Get Chebyshev approximation of the CDF.

Parameters:
  • pdf (function, float -> float) – The probability density function (not necessarily normalized). Must take floats or ints as input, and return floats as an output.

  • lower_bd (float) – Lower bound of the support of the pdf. This parameter allows one to manually establish cutoffs for the density.

  • upper_bd (float) – Upper bound of the support of the pdf.

  • eps (float) – Error tolerance of Chebyshev polynomial fit of PDF.

Returns:

cdf – The cumulative density function of the (normalized version of the) provided pdf. The function cdf() takes an iterable of floats or doubles as an argument, and returns an iterable of floats of the same length.

Return type:

function

get_cdf(pdf, lower_bd=-inf, upper_bd=inf)#

Generate a CDF from a (possibly not normalized) pdf.

Parameters:
  • pdf (function, float -> float) – The probability density function (not necessarily normalized). Must take floats or ints as input, and return floats as an output.
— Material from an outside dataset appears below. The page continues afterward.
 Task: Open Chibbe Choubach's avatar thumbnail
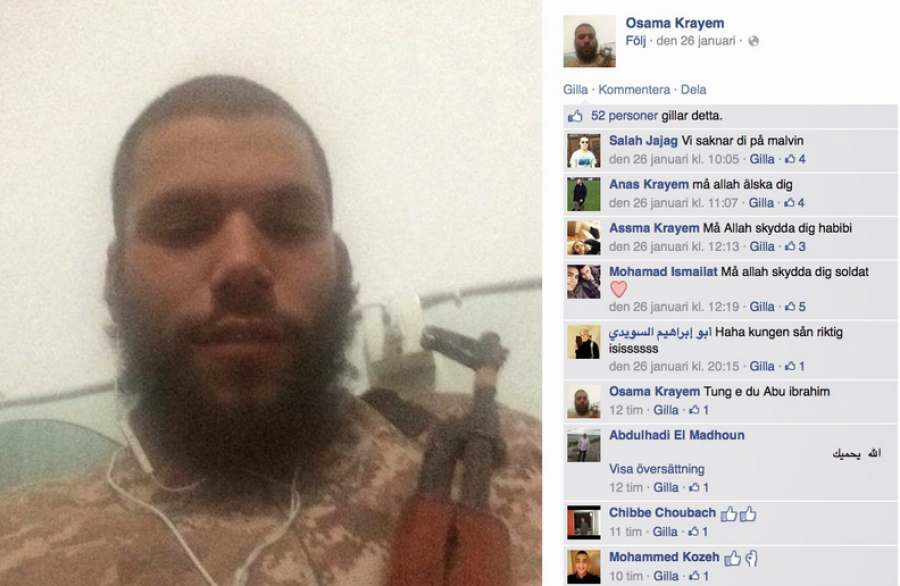click(584, 522)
  • lower_bd (float) – Lower bound of the support of the pdf. This parameter allows one to manually establish cutoffs for the density.

  • upper_bd (float) – Upper bound of the support of the pdf.

Returns:

cdf – The cumulative density function of the (normalized version of the) provided pdf. Will return a float if provided with a float or int; will return a numpy array if provided with an iterable.

Return type:

function

normalize(pdf, lower_bd=-inf, upper_bd=inf, vectorize=False)#

Normalize a non-normalized PDF.

Parameters:
  • pdf (function, float -> float) – The probability density function (not necessarily normalized). Must take floats or ints as input, and return floats as an output.

  • lower_bd (float) – Lower bound of the support of the pdf. This parameter allows one to manually establish cutoffs for the density.

  • upper_bd (float) – Upper bound of the support of the pdf.

  • vectorize (boolean) – Vectorize the function. This slows down function calls, and so is generally set to False.

Returns:

pdf_norm – Function with same signature as pdf, but normalized so that the integral between lower_bd and upper_bd is close to 1. Maps nicely over iterables.

Return type:

function

sample(pdf, num_samples, lower_bd=-inf, upper_bd=inf, guess=0, chebyshev=False)#

Sample from an arbitrary, unnormalized PDF.

Parameters:
  • pdf (function, float -> float) – The probability density function (not necessarily normalized). Must take floats or ints as input, and return floats as an output.

  • num_samples (int) – The number of samples to be generated.

  • lower_bd (float) – Lower bound of the support of the pdf. This parameter allows one to manually establish cutoffs for the density.

  • upper_bd (float) – Upper bound of the support of the pdf.

  • guess (float or int) – Initial guess for the numerical solver to use when inverting the CDF.

  • chebyshev (Boolean, optional (default=False)) – If True, then the CDF is approximated using Chebyshev polynomials.

Returns:

samples – An array of samples from the provided PDF, with support between lower_bd and upper_bd.

Return type:

numpy array

Notes

For a unimodal distribution, the mode is a good choice for the parameter guess. Any number for which the CDF is not extremely close to 0 or 1 should be acceptable. If the cdf(guess) is near 1 or 0, then its derivative is near 0, and so the numerical root finder will be very slow to converge.

This sampling technique is slow (~3 ms/sample for a unit normal with initial guess of 0), since we re-integrate to get the CDF at every iteration of the numerical root-finder. This is improved somewhat by using Chebyshev approximations of the CDF, but the sampling rate is still prohibitively slow for >100k samples.